(Input material)

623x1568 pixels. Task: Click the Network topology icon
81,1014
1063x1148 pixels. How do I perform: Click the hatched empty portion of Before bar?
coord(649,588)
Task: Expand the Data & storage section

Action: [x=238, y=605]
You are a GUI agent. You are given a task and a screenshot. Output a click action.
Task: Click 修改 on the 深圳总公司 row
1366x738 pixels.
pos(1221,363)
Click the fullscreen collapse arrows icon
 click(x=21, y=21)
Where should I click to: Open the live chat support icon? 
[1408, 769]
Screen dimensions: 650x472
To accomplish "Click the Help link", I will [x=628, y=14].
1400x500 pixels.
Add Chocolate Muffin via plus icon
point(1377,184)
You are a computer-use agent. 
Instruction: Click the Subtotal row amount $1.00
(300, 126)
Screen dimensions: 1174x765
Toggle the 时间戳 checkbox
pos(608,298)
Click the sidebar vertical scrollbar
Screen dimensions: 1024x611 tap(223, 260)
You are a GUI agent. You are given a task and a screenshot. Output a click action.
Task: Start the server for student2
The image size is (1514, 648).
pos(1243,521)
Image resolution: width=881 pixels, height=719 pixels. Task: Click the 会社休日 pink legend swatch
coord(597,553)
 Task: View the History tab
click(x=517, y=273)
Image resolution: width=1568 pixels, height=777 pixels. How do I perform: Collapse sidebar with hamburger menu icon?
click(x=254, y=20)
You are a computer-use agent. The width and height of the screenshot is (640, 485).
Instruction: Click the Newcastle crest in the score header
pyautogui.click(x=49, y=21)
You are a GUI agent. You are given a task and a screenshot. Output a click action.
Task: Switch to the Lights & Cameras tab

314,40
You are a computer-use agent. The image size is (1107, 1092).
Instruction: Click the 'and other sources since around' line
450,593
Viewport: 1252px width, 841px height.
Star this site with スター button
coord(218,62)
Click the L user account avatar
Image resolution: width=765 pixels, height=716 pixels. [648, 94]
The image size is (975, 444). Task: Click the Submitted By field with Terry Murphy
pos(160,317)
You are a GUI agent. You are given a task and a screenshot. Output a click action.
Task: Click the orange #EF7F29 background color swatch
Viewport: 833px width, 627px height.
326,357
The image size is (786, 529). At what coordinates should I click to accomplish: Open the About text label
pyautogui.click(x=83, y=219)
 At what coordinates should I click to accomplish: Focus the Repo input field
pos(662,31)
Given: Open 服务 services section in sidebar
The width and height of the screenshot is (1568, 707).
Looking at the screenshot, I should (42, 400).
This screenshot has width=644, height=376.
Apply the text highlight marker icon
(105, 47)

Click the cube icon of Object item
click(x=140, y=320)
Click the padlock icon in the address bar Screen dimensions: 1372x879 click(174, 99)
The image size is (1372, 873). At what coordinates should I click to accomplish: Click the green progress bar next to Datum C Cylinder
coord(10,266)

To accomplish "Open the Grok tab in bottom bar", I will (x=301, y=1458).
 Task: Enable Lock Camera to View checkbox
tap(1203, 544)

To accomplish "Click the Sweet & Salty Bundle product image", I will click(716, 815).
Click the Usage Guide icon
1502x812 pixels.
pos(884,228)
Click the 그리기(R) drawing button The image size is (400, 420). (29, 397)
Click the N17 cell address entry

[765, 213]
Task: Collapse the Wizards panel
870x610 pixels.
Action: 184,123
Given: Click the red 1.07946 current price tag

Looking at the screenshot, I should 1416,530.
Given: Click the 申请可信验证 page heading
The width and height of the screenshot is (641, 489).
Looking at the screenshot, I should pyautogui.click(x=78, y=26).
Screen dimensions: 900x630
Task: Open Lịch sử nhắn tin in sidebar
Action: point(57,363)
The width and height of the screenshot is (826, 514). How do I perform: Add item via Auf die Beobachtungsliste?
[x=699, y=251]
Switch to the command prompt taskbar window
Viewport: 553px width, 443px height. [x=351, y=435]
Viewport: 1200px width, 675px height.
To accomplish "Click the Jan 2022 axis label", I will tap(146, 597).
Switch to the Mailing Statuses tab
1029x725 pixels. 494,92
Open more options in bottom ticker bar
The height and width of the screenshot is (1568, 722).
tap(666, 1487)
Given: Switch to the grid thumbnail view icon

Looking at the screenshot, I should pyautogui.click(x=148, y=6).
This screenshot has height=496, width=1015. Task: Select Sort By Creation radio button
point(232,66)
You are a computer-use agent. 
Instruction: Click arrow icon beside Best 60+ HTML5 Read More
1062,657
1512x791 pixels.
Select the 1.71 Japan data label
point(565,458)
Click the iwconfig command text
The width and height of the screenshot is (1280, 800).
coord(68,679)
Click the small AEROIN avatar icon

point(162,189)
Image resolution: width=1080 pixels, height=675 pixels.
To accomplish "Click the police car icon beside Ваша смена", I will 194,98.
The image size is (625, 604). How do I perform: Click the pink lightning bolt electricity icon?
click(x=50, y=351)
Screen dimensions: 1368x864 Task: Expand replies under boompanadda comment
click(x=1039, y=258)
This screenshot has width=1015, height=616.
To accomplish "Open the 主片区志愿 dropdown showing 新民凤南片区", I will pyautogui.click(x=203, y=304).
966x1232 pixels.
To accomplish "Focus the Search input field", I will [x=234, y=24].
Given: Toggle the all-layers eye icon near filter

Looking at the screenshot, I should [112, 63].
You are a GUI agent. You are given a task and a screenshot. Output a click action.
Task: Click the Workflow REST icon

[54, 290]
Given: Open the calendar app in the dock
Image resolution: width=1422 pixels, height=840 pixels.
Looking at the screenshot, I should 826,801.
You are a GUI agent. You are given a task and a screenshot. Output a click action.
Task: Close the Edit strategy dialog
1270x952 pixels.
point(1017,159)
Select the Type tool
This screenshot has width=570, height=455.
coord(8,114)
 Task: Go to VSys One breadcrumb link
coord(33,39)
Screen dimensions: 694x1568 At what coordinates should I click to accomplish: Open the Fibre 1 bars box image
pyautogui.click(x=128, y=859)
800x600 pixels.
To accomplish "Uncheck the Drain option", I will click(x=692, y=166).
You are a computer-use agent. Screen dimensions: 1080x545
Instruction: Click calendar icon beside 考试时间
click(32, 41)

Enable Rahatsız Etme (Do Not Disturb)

(End Input material)

Show all lines from the records above where the word "computer" occurs.

You are a computer-use agent. 
You are a computer-use agent. The width and height of the screenshot is (640, 485).
You are a computer-use agent. The image size is (1107, 1092).
You are a computer-use agent. 
You are a computer-use agent. Screen dimensions: 1080x545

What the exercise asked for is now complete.